Anthony replied to Knappenberger via email that he thought it was related to late data reporting, and later repeated the same comment in an email to Zeke Hausfather, while simultaneously posting it to Nick Stokes blog, who had also been looking into the spike.
This spike at the end may be related to the “late data” problem we see with GHCN/GISS and NCDC’s “state of the climate” reports. They publish the numbers ahead of dataset completeness, and they have warmer values, because I’m betting a lot of the rural stations come in later, by mail, rather than the weathercoder touch tone entries. Lot of older observers in USHCN, and I’ve met dozens. They don’t like the weathercoder touch-tone entry because they say it is easy to make mistakes.
And, having tried it myself a couple of times, and being a young agile whippersnapper, I screw it up too.
The USHCN data seems to show completed data where there is no corresponding raw monthly station data (since it isn’t in yet) which may be generated by infilling/processing….resulting in that spike. Or it could be a bug in Goddard’s coding of some sorts. I just don’t see it since I have the code. I’ve given it to Zeke to see what he makes of it.
Yes the USHCN 1 and USHCN 2.5 have different processes, resulting in different offsets. The one thing common to all of it though is that it cools the past, and many people don’t see that as a justifiable or even an honest adjustment.
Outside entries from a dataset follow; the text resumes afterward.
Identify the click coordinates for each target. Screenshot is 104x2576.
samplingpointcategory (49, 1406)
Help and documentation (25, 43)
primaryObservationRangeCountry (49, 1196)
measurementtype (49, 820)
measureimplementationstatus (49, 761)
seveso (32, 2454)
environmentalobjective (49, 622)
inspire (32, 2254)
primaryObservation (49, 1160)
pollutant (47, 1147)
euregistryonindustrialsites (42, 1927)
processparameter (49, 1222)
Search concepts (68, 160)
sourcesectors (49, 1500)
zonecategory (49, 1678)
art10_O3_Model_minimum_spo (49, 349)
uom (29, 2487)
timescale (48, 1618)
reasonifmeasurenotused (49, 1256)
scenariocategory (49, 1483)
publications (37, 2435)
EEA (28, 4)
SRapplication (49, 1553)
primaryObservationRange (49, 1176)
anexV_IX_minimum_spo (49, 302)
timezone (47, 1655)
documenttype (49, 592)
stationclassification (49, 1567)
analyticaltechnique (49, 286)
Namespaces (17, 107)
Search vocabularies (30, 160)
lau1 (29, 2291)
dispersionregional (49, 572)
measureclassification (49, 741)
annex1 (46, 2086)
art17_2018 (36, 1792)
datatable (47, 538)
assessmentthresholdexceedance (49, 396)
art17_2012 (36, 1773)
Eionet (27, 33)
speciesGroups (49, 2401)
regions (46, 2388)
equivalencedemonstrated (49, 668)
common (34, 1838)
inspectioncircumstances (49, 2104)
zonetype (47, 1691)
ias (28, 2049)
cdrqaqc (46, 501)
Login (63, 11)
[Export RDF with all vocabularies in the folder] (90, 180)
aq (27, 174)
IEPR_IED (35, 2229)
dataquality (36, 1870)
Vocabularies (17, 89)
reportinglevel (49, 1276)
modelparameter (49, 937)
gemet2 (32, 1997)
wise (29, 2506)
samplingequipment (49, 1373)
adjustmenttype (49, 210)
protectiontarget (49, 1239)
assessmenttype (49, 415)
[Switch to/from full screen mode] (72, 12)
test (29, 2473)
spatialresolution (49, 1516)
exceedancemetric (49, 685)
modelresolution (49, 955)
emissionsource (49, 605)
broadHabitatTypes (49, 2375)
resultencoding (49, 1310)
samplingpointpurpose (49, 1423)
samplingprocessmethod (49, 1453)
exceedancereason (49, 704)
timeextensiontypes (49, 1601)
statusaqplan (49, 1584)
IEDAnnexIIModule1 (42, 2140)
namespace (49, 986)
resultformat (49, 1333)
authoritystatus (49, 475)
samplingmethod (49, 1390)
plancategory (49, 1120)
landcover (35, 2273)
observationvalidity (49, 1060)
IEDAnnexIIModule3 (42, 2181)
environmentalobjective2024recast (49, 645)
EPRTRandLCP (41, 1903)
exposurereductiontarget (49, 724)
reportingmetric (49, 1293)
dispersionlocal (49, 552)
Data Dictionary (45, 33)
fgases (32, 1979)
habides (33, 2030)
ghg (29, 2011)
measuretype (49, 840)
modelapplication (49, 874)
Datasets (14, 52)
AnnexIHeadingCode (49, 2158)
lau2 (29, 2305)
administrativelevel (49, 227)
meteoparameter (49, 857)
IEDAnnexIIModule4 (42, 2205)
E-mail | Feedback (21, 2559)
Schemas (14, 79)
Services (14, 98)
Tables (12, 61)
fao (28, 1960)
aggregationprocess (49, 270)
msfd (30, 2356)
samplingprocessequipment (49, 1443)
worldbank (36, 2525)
It may shrink as monthly values come in.
Watts had asked Goddard for his code to reproduce that plot, and he kindly provided it. It consists of a C++ program to ingest the USHCN raw and finalized data and average it to create annual values, plus an Excel spreadsheet to compare the two resultant data sets. Upon first inspection, Watts couldn’t see anything obviously wrong with it, nor could Knappenberger. Watts also shared the code with Hausfather.
After Watts sent the email to him regarding the late reporting issue, Hausfather investigated that idea, and ran some different tests and created plots which demonstrate how the spike was created due to that late reporting problem. Stokes came to the same conclusion after Watts’ comment on his blog.
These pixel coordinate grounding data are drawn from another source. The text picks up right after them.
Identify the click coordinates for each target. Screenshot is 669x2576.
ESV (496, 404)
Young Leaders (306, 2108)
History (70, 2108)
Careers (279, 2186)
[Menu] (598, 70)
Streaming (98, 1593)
Hausfather, in the email exchange with Watts on the reporting issue wrote:
Goddard appears just to average all the stations readings for each year in each dataset, which will cause issues since you aren’t converting things into anomalies or doing any sort of gridding/spatial weighting. I suspect the remaining difference between his results and those of Nick/myself are due to that. Not using anomalies would also explain the spike, as some stations not reporting could significantly skew absolute temps because of baseline differences due to elevation, etc.”
From that discussion came the idea to do this joint essay.
To figure out the best way to estimate the effect of adjustments, we look at four difference methods:
1. The All Absolute Approach – Taking absolute temperatures from all USHCN stations, averaging them for each year for raw and adjusted series, and taking the difference for each year (the method Steven Goddard used).
2. The Common Absolute Approach – Same as the all absolute approach, but discarding any station-months where either raw and adjusted series are missing.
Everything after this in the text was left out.